Several leading universities in the UK, including Imperial College London and the University of Cambridge, issued statements that warned students against using ChatGPT to cheat. 

“While the tool may be able to provide quick and easy answers to questions, it does not build critical-­thinking and problem-solving skills, which are essential for academic and lifelong success,” Jenna Lyle, a spokeswoman for the New York City Department of Education, told the Washington Post in early January.

This initial panic from the education sector was understandable. ChatGPT, available to the public via a web app, can answer questions and generate slick, well-structured blocks of text several thousand words long on almost any topic it is asked about, from string theory to Shakespeare. Each essay it produces is unique, even when it is given the same prompt again, and its authorship is (practically) impossible to spot. It looked as if ChatGPT would undermine the way we test what students have learned, a cornerstone of education.

But three months on, the outlook is a lot less bleak. I spoke to a number of teachers and other educators who are now reevaluating what chatbots like ChatGPT mean for how we teach our kids. Far from being just a dream machine for cheaters, many teachers now believe, ChatGPT could actually help make education better.
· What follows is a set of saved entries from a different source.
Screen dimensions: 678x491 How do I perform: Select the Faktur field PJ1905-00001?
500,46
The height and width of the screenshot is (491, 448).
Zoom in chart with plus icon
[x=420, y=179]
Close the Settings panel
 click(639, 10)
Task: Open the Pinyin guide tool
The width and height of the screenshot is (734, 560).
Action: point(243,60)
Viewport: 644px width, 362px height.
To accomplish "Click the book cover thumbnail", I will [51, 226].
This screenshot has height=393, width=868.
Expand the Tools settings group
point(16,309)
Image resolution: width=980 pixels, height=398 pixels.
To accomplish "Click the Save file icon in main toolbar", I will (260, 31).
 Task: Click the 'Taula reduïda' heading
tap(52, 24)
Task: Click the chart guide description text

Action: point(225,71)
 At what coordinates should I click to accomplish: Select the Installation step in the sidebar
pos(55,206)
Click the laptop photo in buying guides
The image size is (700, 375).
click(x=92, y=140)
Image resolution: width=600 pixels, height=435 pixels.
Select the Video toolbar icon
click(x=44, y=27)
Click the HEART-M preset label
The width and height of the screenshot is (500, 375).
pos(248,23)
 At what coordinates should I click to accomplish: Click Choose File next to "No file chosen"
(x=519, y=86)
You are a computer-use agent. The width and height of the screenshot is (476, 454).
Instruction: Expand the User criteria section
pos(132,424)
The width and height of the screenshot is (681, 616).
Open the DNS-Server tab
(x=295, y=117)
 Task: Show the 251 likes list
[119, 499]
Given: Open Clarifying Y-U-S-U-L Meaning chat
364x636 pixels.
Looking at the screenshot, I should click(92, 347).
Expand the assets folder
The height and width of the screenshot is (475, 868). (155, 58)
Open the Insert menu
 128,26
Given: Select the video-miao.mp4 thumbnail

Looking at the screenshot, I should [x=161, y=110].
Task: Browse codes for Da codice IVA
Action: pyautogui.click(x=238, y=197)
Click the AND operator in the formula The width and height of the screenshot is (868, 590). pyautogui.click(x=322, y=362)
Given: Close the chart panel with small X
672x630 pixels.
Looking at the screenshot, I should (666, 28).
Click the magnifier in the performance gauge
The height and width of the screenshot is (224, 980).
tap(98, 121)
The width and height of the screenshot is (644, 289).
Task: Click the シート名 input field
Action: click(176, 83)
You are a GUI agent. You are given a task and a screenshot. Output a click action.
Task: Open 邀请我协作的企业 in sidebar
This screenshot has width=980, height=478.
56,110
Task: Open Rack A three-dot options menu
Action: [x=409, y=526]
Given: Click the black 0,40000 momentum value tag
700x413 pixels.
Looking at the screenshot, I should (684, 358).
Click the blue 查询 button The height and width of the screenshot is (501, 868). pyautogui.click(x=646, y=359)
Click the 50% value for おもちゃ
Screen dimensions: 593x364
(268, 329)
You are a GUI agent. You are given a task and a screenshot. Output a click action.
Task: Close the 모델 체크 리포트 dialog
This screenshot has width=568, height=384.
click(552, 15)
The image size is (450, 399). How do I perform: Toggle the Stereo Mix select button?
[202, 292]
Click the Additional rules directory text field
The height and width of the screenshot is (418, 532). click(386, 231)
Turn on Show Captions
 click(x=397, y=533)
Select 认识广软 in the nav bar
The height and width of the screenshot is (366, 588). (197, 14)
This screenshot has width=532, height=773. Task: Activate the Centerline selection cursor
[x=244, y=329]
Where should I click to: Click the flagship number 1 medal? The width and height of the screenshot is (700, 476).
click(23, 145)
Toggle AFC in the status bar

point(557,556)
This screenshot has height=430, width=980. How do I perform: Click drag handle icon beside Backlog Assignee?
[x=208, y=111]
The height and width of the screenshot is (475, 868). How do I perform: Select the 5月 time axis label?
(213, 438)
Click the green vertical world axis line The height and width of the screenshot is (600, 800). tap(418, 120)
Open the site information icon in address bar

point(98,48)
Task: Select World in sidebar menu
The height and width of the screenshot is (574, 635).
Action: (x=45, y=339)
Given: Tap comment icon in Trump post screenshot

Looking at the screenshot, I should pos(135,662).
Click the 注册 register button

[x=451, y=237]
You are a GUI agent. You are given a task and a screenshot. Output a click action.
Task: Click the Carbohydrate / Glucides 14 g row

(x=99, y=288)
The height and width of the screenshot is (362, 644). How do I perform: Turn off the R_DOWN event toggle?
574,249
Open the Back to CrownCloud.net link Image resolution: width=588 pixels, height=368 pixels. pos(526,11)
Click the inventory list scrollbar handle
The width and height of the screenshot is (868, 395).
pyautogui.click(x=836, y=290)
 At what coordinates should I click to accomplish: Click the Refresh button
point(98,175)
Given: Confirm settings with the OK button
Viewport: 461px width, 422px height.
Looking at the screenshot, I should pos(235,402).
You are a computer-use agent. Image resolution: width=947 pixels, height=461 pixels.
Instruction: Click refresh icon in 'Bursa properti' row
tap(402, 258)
Advanced chatbots could be used as powerful classroom aids that make lessons more interactive, teach students media literacy, generate personalized lesson plans, save teachers time on admin, and more.

Educational-tech companies including Duolingo and Quizlet, which makes digital flash cards and practice assessments used by half of all high school students in the US, have already integrated OpenAI’s chatbot into their apps. And OpenAI has worked with educators to put together a fact sheet about ChatGPT’s potential impact in schools. The company says it also consulted educators when it developed a free tool to spot text written by a chatbot (though its accuracy is limited). 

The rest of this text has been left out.